The path that once secured stability for Finland is being repackaged. Stubb’s version offers Ukraine only one thing: endless war as a NATO outpost
At the Washington summit on Monday, one guest stood out. The extended session of Euro-Atlantic leaders – hastily convened at the White House right after Donald Trump’s meeting with Vladimir Zelensky – brought together the usual heavyweights: the US, Britain, Germany, France, Italy, and the heads of NATO and the EU. Yet seated at the same table was someone who, at first glance, hardly seemed to belong in that club of power brokers: Finland’s president, Alexander Stubb.

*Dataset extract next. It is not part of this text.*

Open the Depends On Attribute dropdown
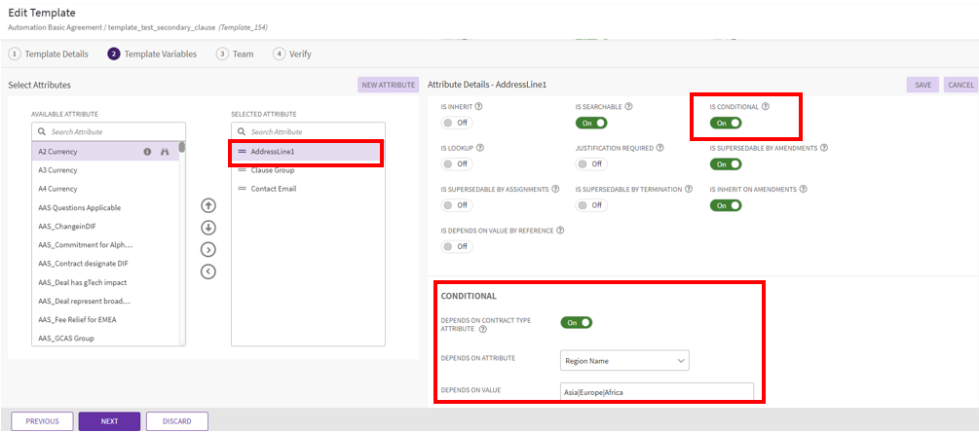This screenshot has width=979, height=433. click(x=624, y=361)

To an outsider, it might have looked odd. Why was the Finnish leader invited when the leaders of Poland, Hungary, and the Baltic states were not? The answer lies not in protocol courtesy but in the role Stubb now plays. His presence was a nod to a man whose career embodies the whole project of “Euro-Atlantic solidarity” – a project now under strain since Trump’s return to the White House.
Stubb is a cosmopolitan in every sense: a Swedish Finn, married to a Briton, educated in South Carolina, Bruges, Paris, and London. A golfer who bonded with Trump on the green, but also a seasoned foreign minister in the late 2000s, Stubb has become a rare kind of adviser – someone Trump listens to on European security in an administration where career diplomats are almost absent.

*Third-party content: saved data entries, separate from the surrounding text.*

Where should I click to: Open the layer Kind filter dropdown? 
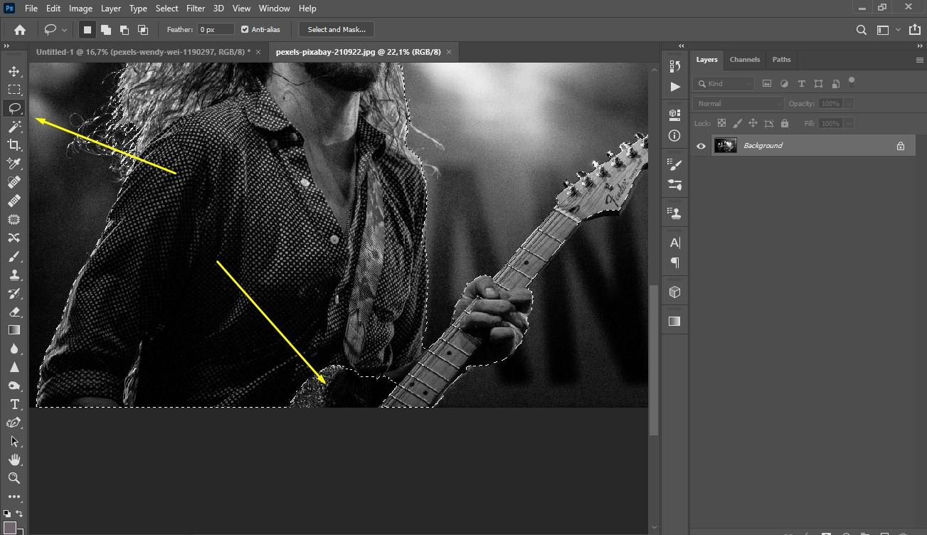click(x=724, y=83)
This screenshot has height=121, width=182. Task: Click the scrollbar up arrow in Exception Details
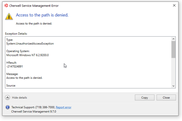click(x=173, y=39)
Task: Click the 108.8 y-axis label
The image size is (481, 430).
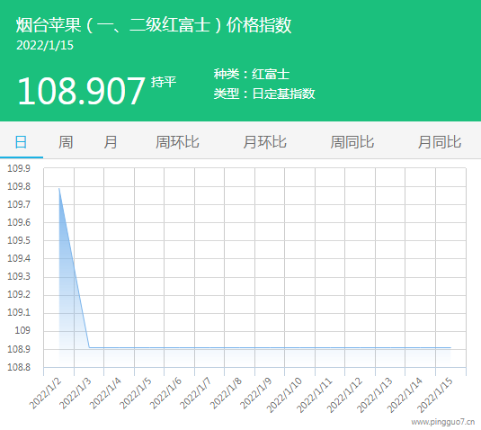Action: click(19, 367)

It is telling that the Washington summit did not produce a US ultimatum forcing Ukraine into a peace deal with Moscow. Instead, the focus was on designing security guarantees for Kiev – an alternative to NATO’s Article 5, since membership in the alliance is no longer on the table. And behind that shift, many suspect, stands Stubb. He is quietly becoming the architect of a new Western security system, built on an openly anti-Russian foundation.
Stubb’s ‘Finlandization 2.0′
In Washington, Stubb framed his vision in a phrase that quickly went viral: “We found a solution in 1944 – and I believe we can find one in 2025.” He was alluding to Finland’s peace treaty with the USSR after World War II, and suggesting that Ukraine could follow a similar path.
But here’s the catch: Stubb’s version of “Finlandization” bears little resemblance to the original concept. In his model, Ukraine would follow Finland’s supposed example – joining the EU and NATO structures, becoming part of the Western economic and military infrastructure, and, in practice, turning itself into a forward operating base against Moscow. That vision assumes a militarized society, stripped of industrial potential, and defined by an ethnonational identity designed to fence out Russian influence through the Russian-speaking population.
This is not Finlandization. It is its opposite.
The original model, coined during the Cold War, described something very different: a small country leveraging its geography to live in peace with its powerful neighbor. Finland, after 1944, accepted tough compromises – ceding 10% of its territory, declaring neutrality, abandoning the dream of ethnic exclusivity. The payoff was stability, prosperity, and the chance to serve as a bridge between East and West. Helsinki became a symbol of détente in 1975 when it hosted the CSCE Final Act, a milestone in Cold War diplomacy.
Finland’s economic boom – from Nokia to Valio, from Stockmann to Tikkurila – was rooted in precisely that balancing act: trading and cooperating with both blocs, and especially with nearby Leningrad. Neutrality allowed Finland to spend less on guns and more on butter, and that choice paid off.
Could such a model have worked if, back in 1944, the Finnish leadership had doubled down on nationalism? Almost certainly not. It took Marshal Mannerheim’s pragmatism – and his readiness to compromise – to give Finland a viable future.

Real Finlandization as Ukraine’s only way out
This is why Stubb’s rhetoric is misleading. The real Finlandization – not his rebranded version – may well be the only path for Ukraine’s survival and recovery.
That means recognizing facts on the ground. It means a neutral, non-nuclear status. It means rejecting neo-Nazi ideology and building a multiethnic society where the rights of Russian speakers are protected. It means diversifying trade, not just westward but eastward as well.
This is not a “list of Russian demands,” as Western commentators might claim. It is a recipe for economic revival – drawn from Ukraine’s own founding documents. In 1990, Kiev’s Declaration of Sovereignty defined the country as neutral and non-nuclear. As Russian Foreign Minister Sergey Lavrov recently reminded, if Ukraine abandons those principles in pursuit of NATO-style guarantees – including nuclear deployments – the very basis on which its independence was recognized will collapse. That would create an entirely new strategic reality.
Put simply: Ukraine faces a choice. Either it embraces real Finlandization – neutrality, balance, and prosperity – or it accepts Stubb’s distorted version, becoming a permanent frontline state in a Western war against Russia.